Atom Egoyan's Adoration named one of 19 finalists for Palme d'Or Award

PanARMENIAN.Net - Atom Egoyan's new film, Adoration, was named yesterday one of the 19 finalists that will be in competition next month for the prestigious Palme d'Or Award at the 61st annual Festival de Cannes.



The film's inclusion in Official Selection marks the sixth time that a feature film from the Victoria-raised, Toronto-based director's work has made the cut.



Reached yesterday, Egoyan said it was "an honor" to be included, adding "this is not something I take for granted." "Especially with this movie. It's a more intimate film. It's very much rooted in this culture and I'm so proud to represent the country at this level."



The previous Egoyan titles in the running for the Palme d'Or include Exotica (1994), The Sweet Hereafter (1997), Felicia's Journey (1999) and Where the Truth Lies (2005). Ararat, his 2002 film about the Armenian genocide, was an Official Selection in Cannes as well.



The 19-strong competition lineup includes projects from veteran directors including Clint Eastwood's Changeling, Jean-Pierre and Luc Dardenne's Le Silence de Lorna, Walter Salles and Daniela Thomas's Linha de Passe, Wim Wenders's The Palermo Shooting, and Steven Soderbergh's four-hour biopic, Che, about Sixties revolutionary Ernesto Che Guevara.



"It's always a little overwhelming when you look at the competition," Egoyan noted of his fellow filmmakers. "Having been on the jury there as well, however, it begins to make more sense once you're in the middle of it. From the outside, it seems a little crazy to just throw all these movies together, but they are selected quite carefully. There's an internal logic that you don't really get until you're actually there."



The Cannes' committee only screened Adoration this past weekend. Egoyan and his colleagues found out they would be vying for the Palme d'Or a few days ago.



Yesterday, Adoration's co-producers Simone Urdl and Jennifer Weiss said they were "thrilled" to get the news. "We certainly hoped it would happen," said the co-founders of Toronto's Film Farm, "and Cannes was the place we wanted the film to go. But because we were so late submitting it - and because there seems to be a lot of great films out there right now - we still weren't sure."]



Urdl, who started as Egoyan's production assistant in 1991, added "I don't think you can ever take these things for granted.

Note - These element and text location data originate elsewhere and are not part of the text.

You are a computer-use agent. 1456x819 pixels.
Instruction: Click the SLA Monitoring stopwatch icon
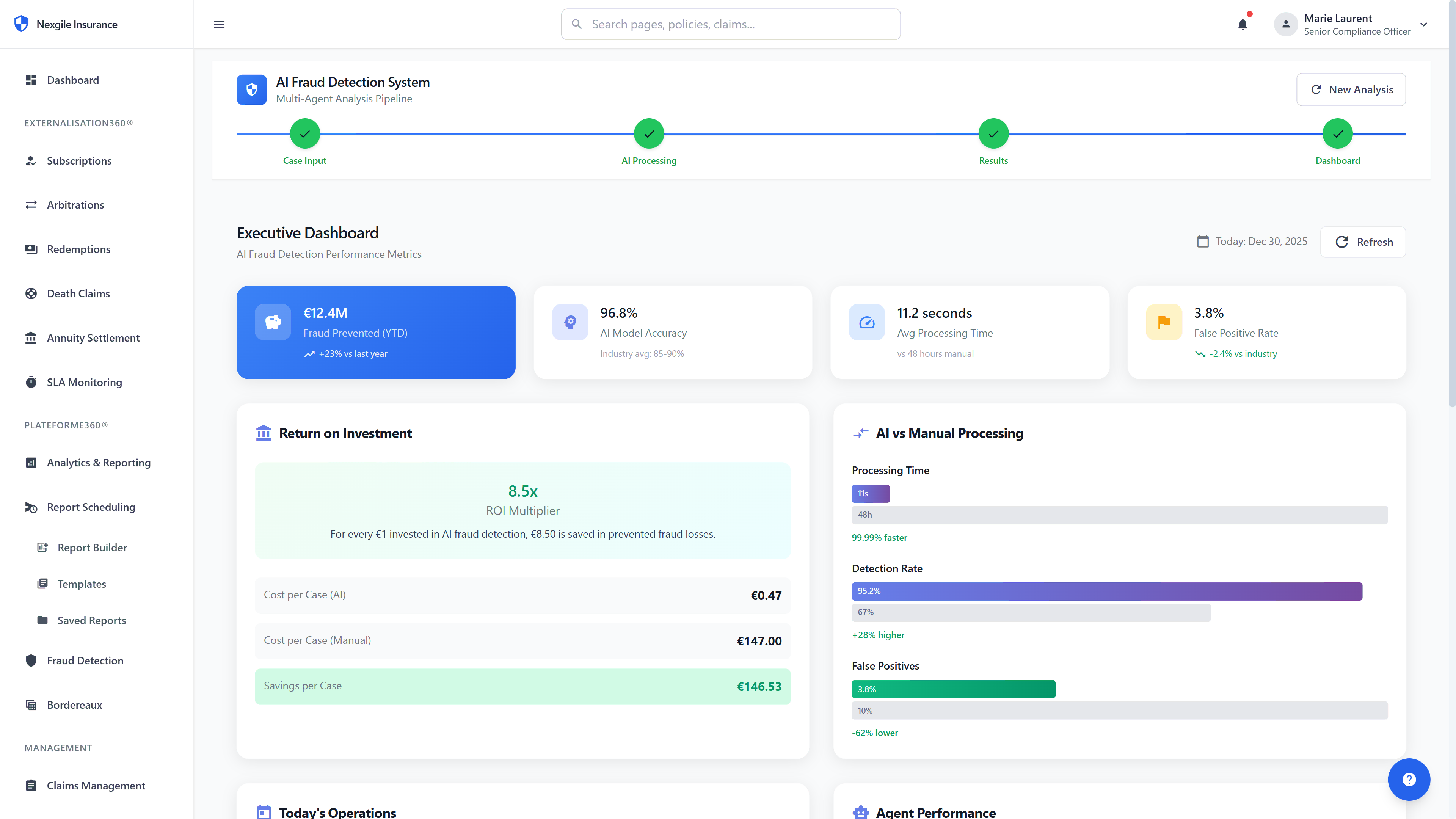click(31, 382)
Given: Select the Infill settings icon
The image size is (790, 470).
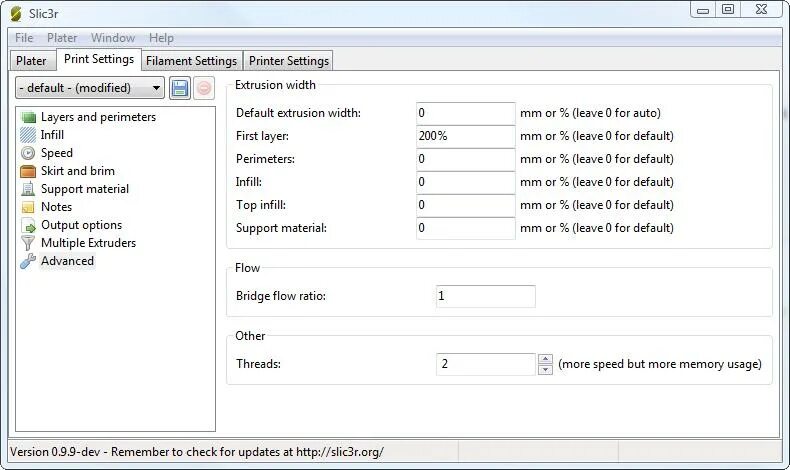Looking at the screenshot, I should click(28, 135).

People assume - because it's Atom and he has such a long history [with Cannes] - that he'll get in. But that's not the case.

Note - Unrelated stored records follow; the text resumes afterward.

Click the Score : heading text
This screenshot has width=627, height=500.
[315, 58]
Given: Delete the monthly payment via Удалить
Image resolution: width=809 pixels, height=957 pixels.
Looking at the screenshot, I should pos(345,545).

"Adoration is quite different than his last couple of films. And the head of the Cannes festival had changed. So we truly weren't sure, and to get in, was really exciting news."



Weiss says Adoration - a film shot in Toronto last fall for about $5.5-million - was a nice change of pace for Egoyan. "For him, going back to this budget and scale was liberating. There's simply not the same pressure to make a big, splashy film with big stars. So we have an ensemble cast, and the discovery of a new actor (Devon Bostick) who is only now 16 and plays the lead. All those elements, meant Atom got to have fun. It's an extremely personal film for him, without external pressure."



Adoration focuses on one young man's fascination with the possibility he's the spawn of two historical figures - and how his personal obsession is both enabled, and threatened, by technology.



The film also stars Scott Speedman, Rachel Blanchard, Kenneth Welsh, and Arsinée Khanjian (Egoyan's wife).



The director says his screenplay grew out of a true-life story he'd heard 20 years ago about a young man who convinced his pregnant Irish girlfriend to board a flight, carrying a bomb that she didn't know had been planted on her. "This story - or a version of it - is read in the main character's high school and it triggers his imagination," Egoyan explains.



The film is executive produced by Robert Lantos's Serendipity Point Films, and will be distributed by his company Maximum Film.



"This is the seventh time I've gone to Cannes in competition," Lantos said yesterday. " ... Maybe this time, we'll be seven times lucky and get the Palme d'Or," theglobeandmail.com reports.